In occasione di Ecomondo - Fiera Internazionale del recupero di materia ed energia e dello sviluppo sostenibile – è stata presentata Ekò, la lampadina ecologica realizzata con materiali riciclati, un prodotto innovativo nato dall'attività di ricerca e sviluppo di Wiva Group: una lampada a risparmio energetico, fluorescente compatta ed elettronica, che utilizza la metà del mercurio attualmente usato per il funzionamento di questa tipologia di sorgenti luminose, senza peraltro diminuire il livello delle prestazioni.
Anche il packaging è composto al 100% di materia riciclata.

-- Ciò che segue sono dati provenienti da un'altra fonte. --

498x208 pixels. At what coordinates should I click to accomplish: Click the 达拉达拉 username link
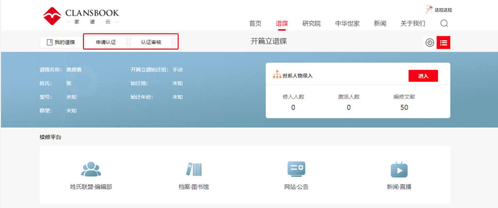pos(447,10)
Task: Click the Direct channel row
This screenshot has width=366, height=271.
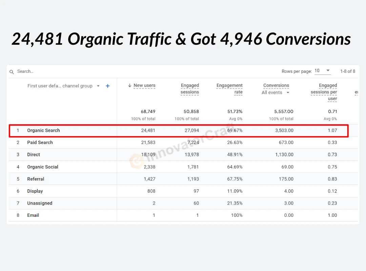Action: coord(34,155)
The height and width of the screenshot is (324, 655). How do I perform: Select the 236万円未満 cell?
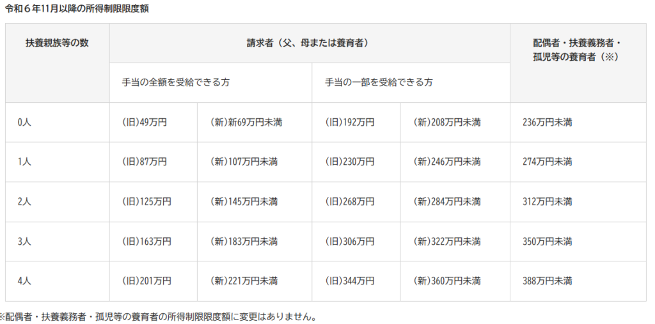pos(547,122)
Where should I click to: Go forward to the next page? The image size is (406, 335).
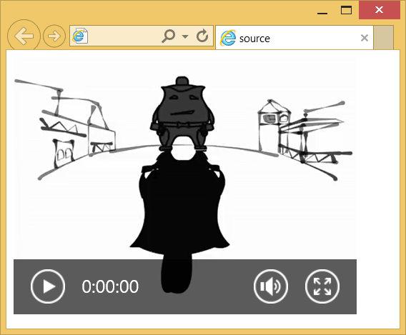(54, 36)
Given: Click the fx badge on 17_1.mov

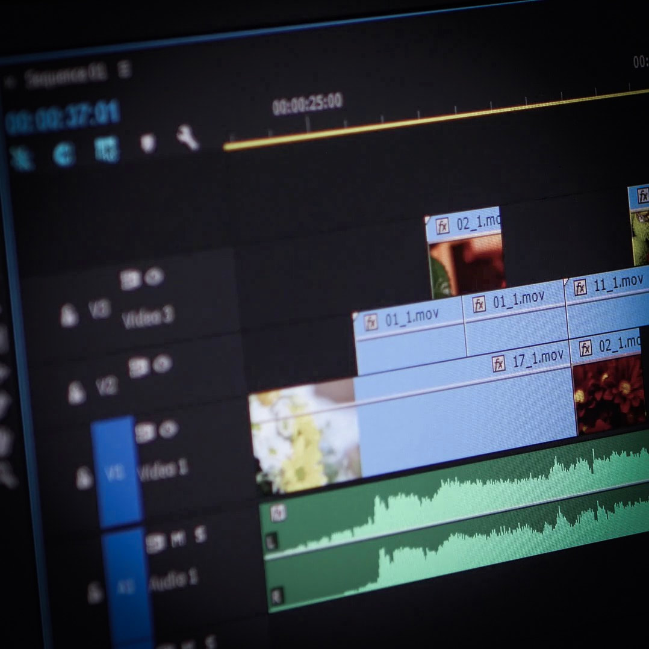Looking at the screenshot, I should [498, 364].
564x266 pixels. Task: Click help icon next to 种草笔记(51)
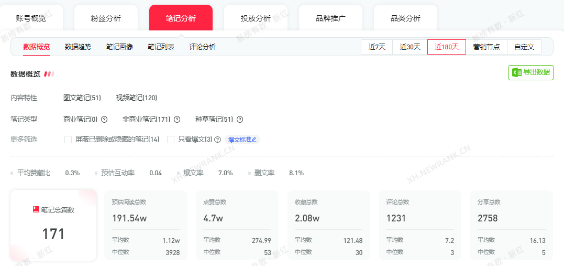[240, 119]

Il primo passo realizzato dal laboratorio di ricerca Wiva Group nello sviluppo di Ekò consiste nel recupero di mercurio e fosfori dalle lampadine giunte al termine del loro ciclo di vita. Successivamente, la rigenerazione è completata con gli altri materiali: vetro, plastica, metalli...

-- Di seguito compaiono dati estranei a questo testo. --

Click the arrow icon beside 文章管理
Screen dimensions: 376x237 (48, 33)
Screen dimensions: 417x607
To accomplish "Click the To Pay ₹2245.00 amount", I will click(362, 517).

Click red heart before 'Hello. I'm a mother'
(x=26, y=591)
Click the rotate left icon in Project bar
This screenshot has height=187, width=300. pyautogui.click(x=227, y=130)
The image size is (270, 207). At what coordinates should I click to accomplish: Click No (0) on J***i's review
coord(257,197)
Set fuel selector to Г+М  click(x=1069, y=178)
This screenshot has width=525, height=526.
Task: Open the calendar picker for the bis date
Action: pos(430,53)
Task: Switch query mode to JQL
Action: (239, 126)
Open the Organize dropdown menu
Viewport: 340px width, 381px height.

Il debutto di Ekò si è arricchito di prestigio anche grazie alla collaborazione con il Fai-Fondo ambiente italiano, che utilizzerà la lampadina nelle sue proprietà in tutta Italia. L'obiettivo comune è la protezione dell'ambiente e la sensibilizzazione alla riduzione dei materiali inquinanti.

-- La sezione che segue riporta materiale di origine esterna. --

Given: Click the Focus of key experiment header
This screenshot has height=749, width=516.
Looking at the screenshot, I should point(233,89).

Ha detto Costanza Pratesi, responsabile Ufficio paesaggio e territorio del Fai: "Abbiamo deciso di aderire a questa iniziativa per dare un segno concreto della nostra attenzione alla tutela ambientale. L'ecosostenibilità è uno dei valori che da sempre ci contraddistinguono, di pari passo con la protezione del patrimonio artistico e naturalistico. La luce che illuminerà i luoghi del Fai sarà così una luce "verde", proprio perché originata dal riutilizzo di materiali, tra cui alcuni inquinanti".
Giuseppe Ranieri, amministratore delegato e fondatore di Wiva Group, ha affermato: "Ekò dimezza la potenzialità di inquinamento delle sorgenti a basso consumo, ma soprattutto risolve il problema dello stoccaggio delle merci riciclate attraverso il loro riutilizzo. In questo modo si instaura un circolo virtuoso, che auspichiamo sia preso in considerazione e seguito anche da altre aziende. Per questo motivo abbiamo deciso di non brevettare Ekò".